Where my proof gets shaky: Let $t^\star \in \arg\inf_{t>0} \Delta_t f(x;v)$. Then, $$\exists \varepsilon \in (0,t^\star), \forall \alpha \in [t^\star-\epsilon, t^\star + \epsilon]: \Delta_\alpha f(x;v) < 0 \implies f(x+\alpha v) < f(x)$$ which therefore means that $v$ is in fact a descent direction.
The flaws of my proof:
- The infimum is over an open set so there's no guarantee that $\arg\inf_{t>0} \Delta_t f(x;v)$ is non-empty.
- Assuming $t^\star$ does exist, my proof then depends on the fact that the difference quotient $\Delta_t f(x;v)$ is continuous in $t$ about $t^\star$, allowing me to construct a ball $[t^\star - \epsilon, t^\star + \epsilon]$. This also may not be true.
Any help is appreciated.
It seems, everything is a bit simpler.

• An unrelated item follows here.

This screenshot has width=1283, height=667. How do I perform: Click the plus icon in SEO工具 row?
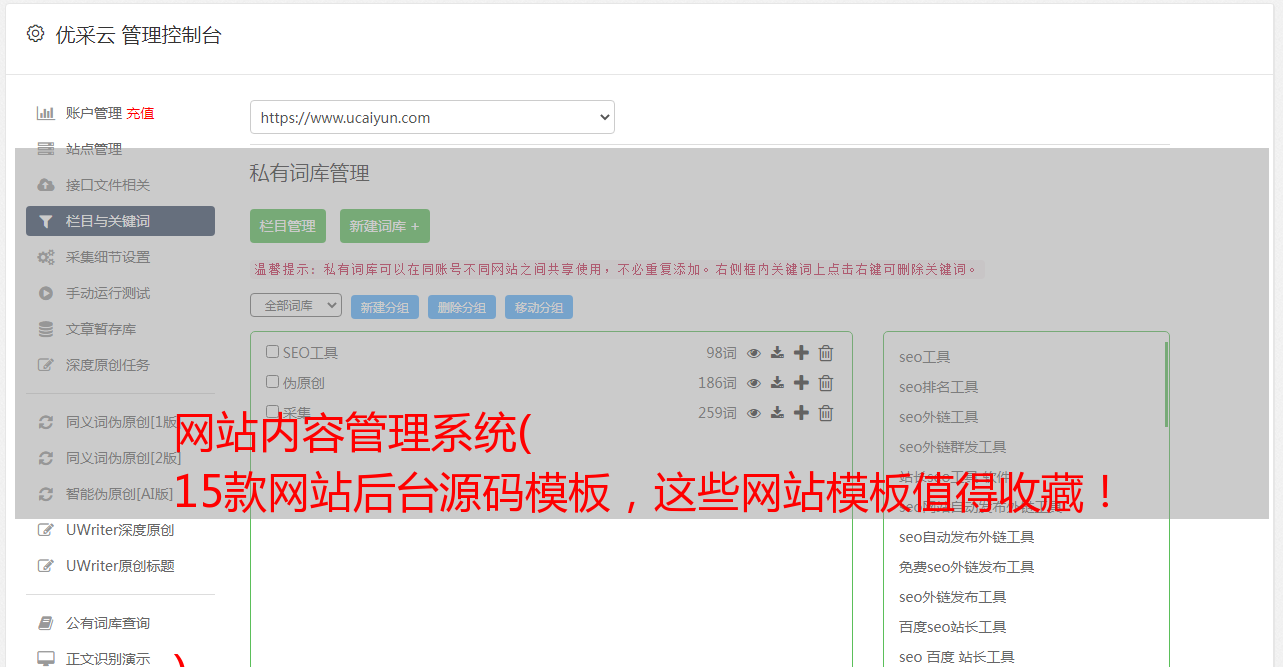coord(801,353)
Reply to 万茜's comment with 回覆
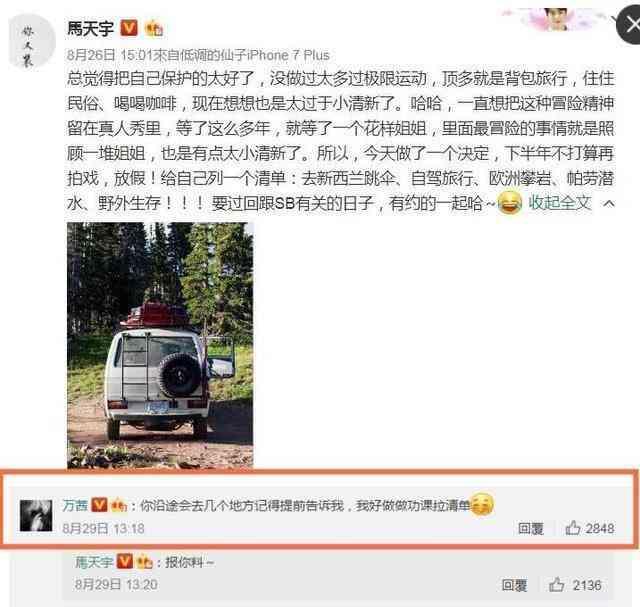 [531, 528]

By the definition of the directional derivative we have: $$0>f'(x;v) = \lim_{t\to 0}\frac{f(x+tv)-f(x)}{t} =\inf_{t>0}\frac{f(x+tv)-f(x)}{t},$$ where the latter equality holds due to the convexity of $f$. Now by the definition of $\inf$ we got that for $t$ small enough $$f(x+tv)-f(x)\leq 0,$$ which means that $v$ is the descent direction of $f$ at $x$.